== Assignment ==
When you return the entries, keep every word and mark exactly as it is.
Data provided section start
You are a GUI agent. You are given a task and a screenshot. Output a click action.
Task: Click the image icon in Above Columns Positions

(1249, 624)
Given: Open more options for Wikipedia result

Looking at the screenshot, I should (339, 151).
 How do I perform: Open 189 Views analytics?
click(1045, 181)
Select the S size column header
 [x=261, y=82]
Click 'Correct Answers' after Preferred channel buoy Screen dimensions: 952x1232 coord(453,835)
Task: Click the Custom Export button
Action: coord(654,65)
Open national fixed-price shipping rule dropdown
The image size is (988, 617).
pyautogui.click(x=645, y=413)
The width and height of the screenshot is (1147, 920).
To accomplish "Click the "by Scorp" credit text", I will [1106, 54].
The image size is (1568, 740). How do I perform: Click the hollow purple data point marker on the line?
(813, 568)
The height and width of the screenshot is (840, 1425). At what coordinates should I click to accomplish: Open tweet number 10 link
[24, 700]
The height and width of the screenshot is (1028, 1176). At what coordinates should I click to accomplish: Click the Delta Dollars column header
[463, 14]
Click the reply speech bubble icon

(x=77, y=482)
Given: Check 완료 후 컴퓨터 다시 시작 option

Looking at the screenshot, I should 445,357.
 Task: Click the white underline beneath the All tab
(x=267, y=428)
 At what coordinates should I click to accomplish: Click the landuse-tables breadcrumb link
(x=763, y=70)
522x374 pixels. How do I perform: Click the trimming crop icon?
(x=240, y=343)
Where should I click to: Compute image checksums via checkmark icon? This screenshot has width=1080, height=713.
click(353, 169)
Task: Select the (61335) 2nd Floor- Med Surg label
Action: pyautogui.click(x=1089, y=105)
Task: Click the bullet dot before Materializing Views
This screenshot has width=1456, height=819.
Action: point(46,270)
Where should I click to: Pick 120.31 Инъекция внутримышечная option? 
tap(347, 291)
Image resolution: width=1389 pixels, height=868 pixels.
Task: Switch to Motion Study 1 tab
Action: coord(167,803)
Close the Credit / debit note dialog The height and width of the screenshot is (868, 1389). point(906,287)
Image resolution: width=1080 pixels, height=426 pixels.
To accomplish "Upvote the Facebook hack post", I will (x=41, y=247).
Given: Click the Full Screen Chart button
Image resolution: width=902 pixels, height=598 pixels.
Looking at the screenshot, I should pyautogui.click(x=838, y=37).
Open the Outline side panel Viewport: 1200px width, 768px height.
Data provided section end
== Exercise answer ==
You are a GUI agent. You are given a task and a screenshot. Output a click action.
Task: Click the image icon in Above Columns Positions

(1249, 624)
Given: Open more options for Wikipedia result

Looking at the screenshot, I should (339, 151).
 How do I perform: Open 189 Views analytics?
click(1045, 181)
Select the S size column header
 [x=261, y=82]
Click 'Correct Answers' after Preferred channel buoy Screen dimensions: 952x1232 coord(453,835)
Task: Click the Custom Export button
Action: coord(654,65)
Open national fixed-price shipping rule dropdown
The image size is (988, 617).
pyautogui.click(x=645, y=413)
The width and height of the screenshot is (1147, 920).
To accomplish "Click the "by Scorp" credit text", I will [1106, 54].
The image size is (1568, 740). How do I perform: Click the hollow purple data point marker on the line?
(813, 568)
The height and width of the screenshot is (840, 1425). At what coordinates should I click to accomplish: Open tweet number 10 link
[24, 700]
The height and width of the screenshot is (1028, 1176). At what coordinates should I click to accomplish: Click the Delta Dollars column header
[463, 14]
Click the reply speech bubble icon

(x=77, y=482)
Given: Check 완료 후 컴퓨터 다시 시작 option

Looking at the screenshot, I should 445,357.
 Task: Click the white underline beneath the All tab
(x=267, y=428)
 At what coordinates should I click to accomplish: Click the landuse-tables breadcrumb link
(x=763, y=70)
522x374 pixels. How do I perform: Click the trimming crop icon?
(x=240, y=343)
Where should I click to: Compute image checksums via checkmark icon? This screenshot has width=1080, height=713.
click(353, 169)
Task: Select the (61335) 2nd Floor- Med Surg label
Action: pyautogui.click(x=1089, y=105)
Task: Click the bullet dot before Materializing Views
This screenshot has width=1456, height=819.
Action: point(46,270)
Where should I click to: Pick 120.31 Инъекция внутримышечная option? 
tap(347, 291)
Image resolution: width=1389 pixels, height=868 pixels.
Task: Switch to Motion Study 1 tab
Action: coord(167,803)
Close the Credit / debit note dialog The height and width of the screenshot is (868, 1389). point(906,287)
Image resolution: width=1080 pixels, height=426 pixels.
To accomplish "Upvote the Facebook hack post", I will (x=41, y=247).
Given: Click the Full Screen Chart button
Image resolution: width=902 pixels, height=598 pixels.
Looking at the screenshot, I should pyautogui.click(x=838, y=37).
Open the Outline side panel Viewport: 1200px width, 768px height.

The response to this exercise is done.